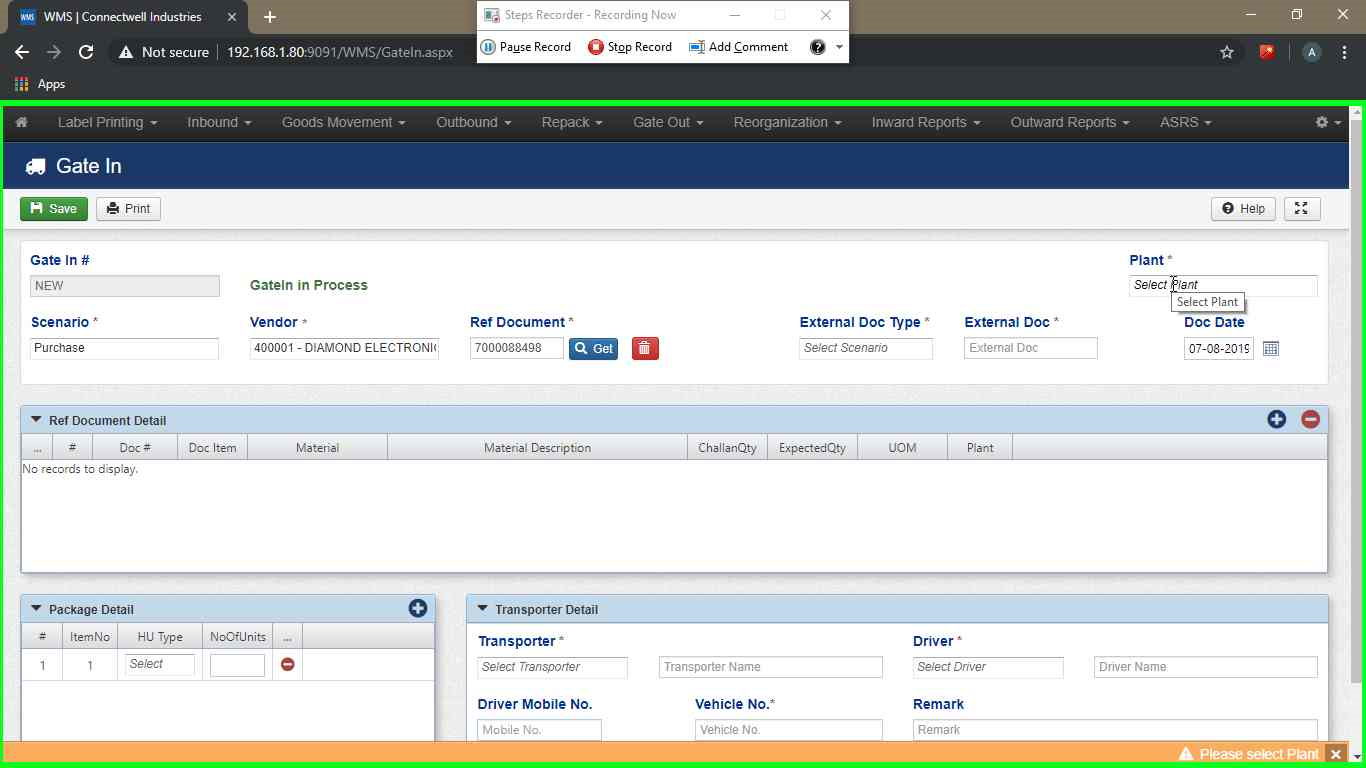Collapse the Ref Document Detail panel
1366x768 pixels.
[37, 420]
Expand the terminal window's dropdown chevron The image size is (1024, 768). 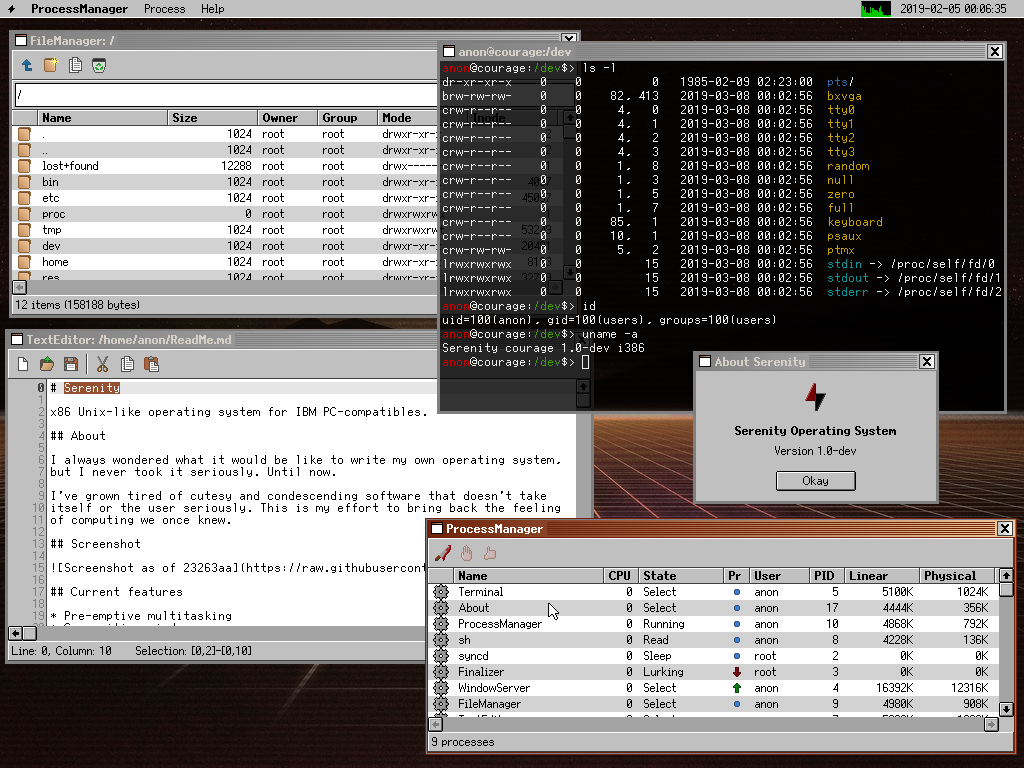pos(570,37)
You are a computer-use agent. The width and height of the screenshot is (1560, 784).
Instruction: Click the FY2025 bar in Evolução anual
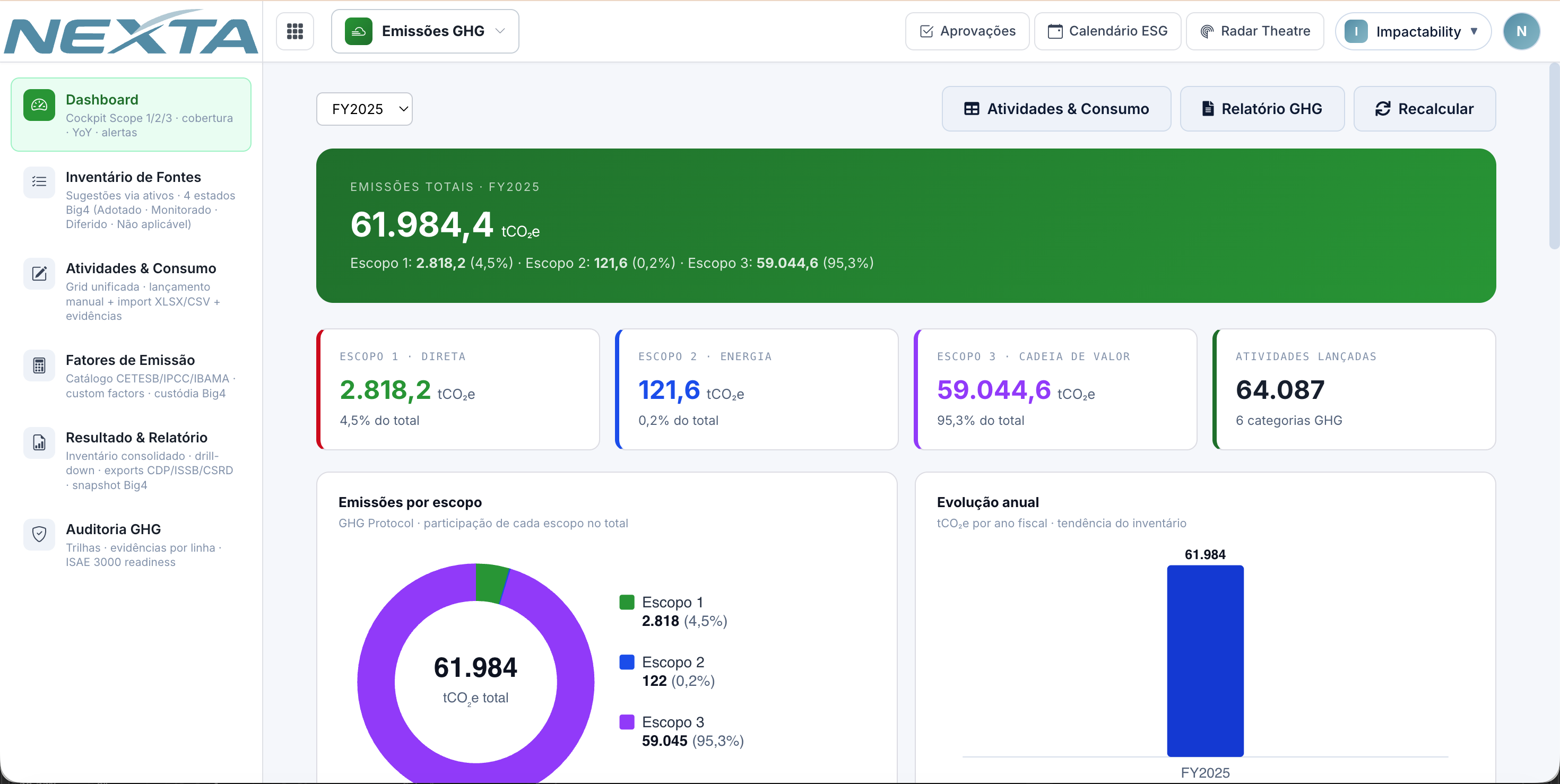pyautogui.click(x=1205, y=660)
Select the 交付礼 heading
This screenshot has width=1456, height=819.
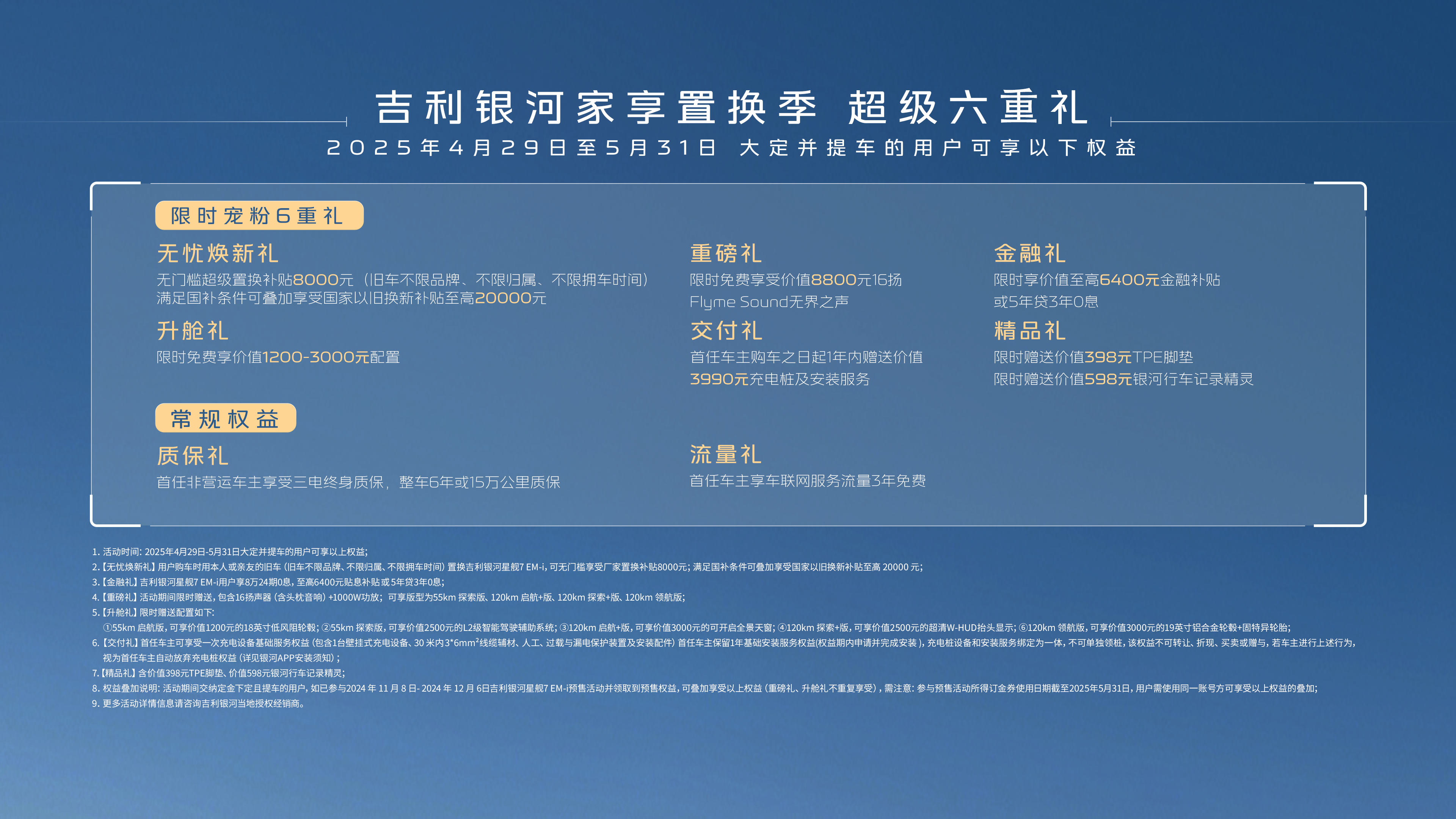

# Task objective
Extract each line holding the word "height" from the records.

# Answer to this exercise
You are a computer-use agent. The width and height of the screenshot is (1560, 784).
This screenshot has width=1456, height=819.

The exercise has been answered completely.